Turned it on once five minutes in I'm outta here!


----------



## Titan6 (May 19, 2013)

I quit watching shows that make other people rich.. Duck Dynasty, Pawn Stars , Hardcore Pawn..All the reality crap..I have better things to do then make other people rich or make rich people richer..I don't buy any of their crap either.JMHO


----------



## retired guard (Mar 7, 2013)

Titan6 said:


> I quit watching shows that make other people rich.. Duck Dynasty, Pawn Stars , Hardcore Pawn..All the reality crap..I have better things to do then make other people rich or make rich people richer..I don't buy any of their crap either.JMHO


Oh come on guy couldn't you see the irony of "Naked and Afraid" outdoors wear?


----------



## Seneca (Nov 16, 2012)

retired guard said:


> Oh come on guy couldn't you see the irony of "Naked and Afraid" outdoors wear?


Good point!
I was wanting to watch The Walking dead, and it wasn't airing at the normal time I watch it, soooo I was flipping through the channels and I found you guessed it! naked and afraid. My first questions were what the heck are those people doing and why are they naked? Merde!


----------



## PaulS (Mar 11, 2013)

I have a working TV but not antenna and no TV provider. We used to use it to watch DVDs but haven't done that for a long time. We found out we had other things to do.


----------



## BamaBoy101 (Dec 9, 2013)

jesstheshow said:


> Let me try to break it down, lol.
> 
> The participants are generally under-prepared and easily overwhelmed. Many claim to have survival skills but these amount to no more than camping skills.
> 
> ...


Couldn't agree more, never see anyone with any real skill or serious backbone.


----------



## Notsoyoung (Dec 2, 2013)

Although I have seen advertisements for it I have never seen it. Were I them I think that I would stay away from waist high grasses and brush. Grass cuts can hurt and a bush with thorns........


----------



## Old Man (Dec 10, 2012)

My wife says she afraid when she see me naked. Afraid she is going to die from laughing!!!!!


----------



## Gunner's Mate (Aug 13, 2013)

And some quiet porn music in the backgroung and some dude with a cheesey mustache, Really some one needs to lose their job over that show.


----------



## Mish (Nov 5, 2013)

PaulS said:


> I have a working TV but not antenna and no TV provider. We used to use it to watch DVDs but haven't done that for a long time. We found out we had other things to do.
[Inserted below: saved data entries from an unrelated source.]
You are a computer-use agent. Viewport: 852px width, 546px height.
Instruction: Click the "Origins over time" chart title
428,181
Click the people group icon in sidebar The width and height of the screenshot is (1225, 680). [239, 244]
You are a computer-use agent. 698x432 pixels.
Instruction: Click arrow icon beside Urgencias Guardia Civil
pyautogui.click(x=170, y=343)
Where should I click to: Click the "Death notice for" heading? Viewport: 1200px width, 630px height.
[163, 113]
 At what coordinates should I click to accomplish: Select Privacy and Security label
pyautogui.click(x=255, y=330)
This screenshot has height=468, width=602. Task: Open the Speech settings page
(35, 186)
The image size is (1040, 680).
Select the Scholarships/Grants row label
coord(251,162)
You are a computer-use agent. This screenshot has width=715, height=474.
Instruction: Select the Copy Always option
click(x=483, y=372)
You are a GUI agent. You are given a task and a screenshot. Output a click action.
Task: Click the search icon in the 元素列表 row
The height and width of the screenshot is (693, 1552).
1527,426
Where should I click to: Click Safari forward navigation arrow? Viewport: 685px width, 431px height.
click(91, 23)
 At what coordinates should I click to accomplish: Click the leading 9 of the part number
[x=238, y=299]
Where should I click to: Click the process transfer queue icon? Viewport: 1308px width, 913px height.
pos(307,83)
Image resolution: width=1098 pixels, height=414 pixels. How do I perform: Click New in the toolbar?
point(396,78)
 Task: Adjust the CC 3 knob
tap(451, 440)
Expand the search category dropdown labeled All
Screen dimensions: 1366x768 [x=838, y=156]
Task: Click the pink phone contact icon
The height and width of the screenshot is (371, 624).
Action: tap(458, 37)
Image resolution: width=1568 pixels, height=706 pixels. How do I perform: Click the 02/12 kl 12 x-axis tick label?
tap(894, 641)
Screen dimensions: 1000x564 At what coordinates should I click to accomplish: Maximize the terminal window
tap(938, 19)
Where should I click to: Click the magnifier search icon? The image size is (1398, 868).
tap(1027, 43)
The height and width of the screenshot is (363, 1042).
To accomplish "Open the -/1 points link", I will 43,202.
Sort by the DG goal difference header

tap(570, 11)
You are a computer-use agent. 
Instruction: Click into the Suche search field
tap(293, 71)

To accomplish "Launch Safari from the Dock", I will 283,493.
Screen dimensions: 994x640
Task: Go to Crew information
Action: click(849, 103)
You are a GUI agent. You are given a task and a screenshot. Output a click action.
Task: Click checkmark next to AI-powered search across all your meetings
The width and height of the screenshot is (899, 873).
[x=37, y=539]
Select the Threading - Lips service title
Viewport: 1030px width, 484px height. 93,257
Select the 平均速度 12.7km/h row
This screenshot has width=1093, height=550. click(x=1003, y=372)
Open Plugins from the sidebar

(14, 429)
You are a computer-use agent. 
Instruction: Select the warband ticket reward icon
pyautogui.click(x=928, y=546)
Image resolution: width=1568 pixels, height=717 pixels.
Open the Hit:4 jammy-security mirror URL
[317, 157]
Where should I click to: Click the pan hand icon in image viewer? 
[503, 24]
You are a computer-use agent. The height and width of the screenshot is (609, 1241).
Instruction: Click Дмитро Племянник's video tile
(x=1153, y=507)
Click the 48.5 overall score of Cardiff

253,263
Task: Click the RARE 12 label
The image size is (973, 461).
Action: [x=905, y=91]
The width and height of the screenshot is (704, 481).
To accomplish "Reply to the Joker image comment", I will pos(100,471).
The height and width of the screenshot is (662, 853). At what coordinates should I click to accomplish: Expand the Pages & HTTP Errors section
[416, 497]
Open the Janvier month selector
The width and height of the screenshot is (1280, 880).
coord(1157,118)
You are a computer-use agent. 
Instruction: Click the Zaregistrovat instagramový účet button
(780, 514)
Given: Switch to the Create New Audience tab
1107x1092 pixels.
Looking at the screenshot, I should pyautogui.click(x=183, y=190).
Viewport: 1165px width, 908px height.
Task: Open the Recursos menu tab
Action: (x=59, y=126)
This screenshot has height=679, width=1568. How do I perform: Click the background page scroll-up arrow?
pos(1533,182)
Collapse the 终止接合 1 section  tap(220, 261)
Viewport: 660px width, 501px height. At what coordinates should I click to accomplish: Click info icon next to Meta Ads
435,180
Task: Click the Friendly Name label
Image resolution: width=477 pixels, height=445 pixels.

Just curious, what do you do all night?


----------



## bigdogbuc (Mar 23, 2012)

I find the show kind of humorous only for the fact that us guys seem to crash first. Fortunately this happens rather quickly so I don't have to watch much of the show. I particularly enjoyed watching Mr. Badass, I can do it all Recon Marine, crash like a $6 bicycle going off a cliff while surfer girl plugged on and took care of everything.


----------



## nurseholly (Oct 7, 2013)

Seneca said:


> I watched this on the Discovery channel last night. Wow! Two naked strangers have to survive for 21 days and make it to an extraction point to win the challenge. They can have one personal item, a knife or machete seemed to be popular. They are given a personal journal a video camera and crude shoulder satchel. They are naked so modesty is provided by blurring. Extreme primitive survival? or two naked people suffering...Yep Discovery, the same people who brought us Doomsday preppers. Go figure.


I am a closet naked and afraid fan!!! I think the betting naked is just another element of survival. Besides, you get to see some jiggly doubles...


----------



## Meangreen (Dec 6, 2012)

It was pretty funny when the fat guy nearly falls down the hillside and instead give the chick below him a huge brown eye!


----------



## nurseholly (Oct 7, 2013)

I like big butts and I cannot lie!!


----------



## Meangreen (Dec 6, 2012)

I have to admit I would have to try and disgust the other person as much as possible, "Oh what is this on the ground? Let me bend over and pick it up."


----------



## nurseholly (Oct 7, 2013)

Meangreen said:


> I have to admit I would have to try and disgust the other person as much as possible, "Oh what is this on the ground? Let me bend over and pick it up."


I can hear the techno theme song playing now...


----------



## Meangreen (Dec 6, 2012)

Oh god don't eat too many of those sea Snail's like I did, Fuuuurrrrruuuupppp! Oh somebody isn't going to be cold tonight!


----------



## Slippy (Nov 14, 2013)

Meangreen said:


> I have to admit I would have to try and disgust the other person as much as possible, "Oh what is this on the ground? Let me bend over and pick it up."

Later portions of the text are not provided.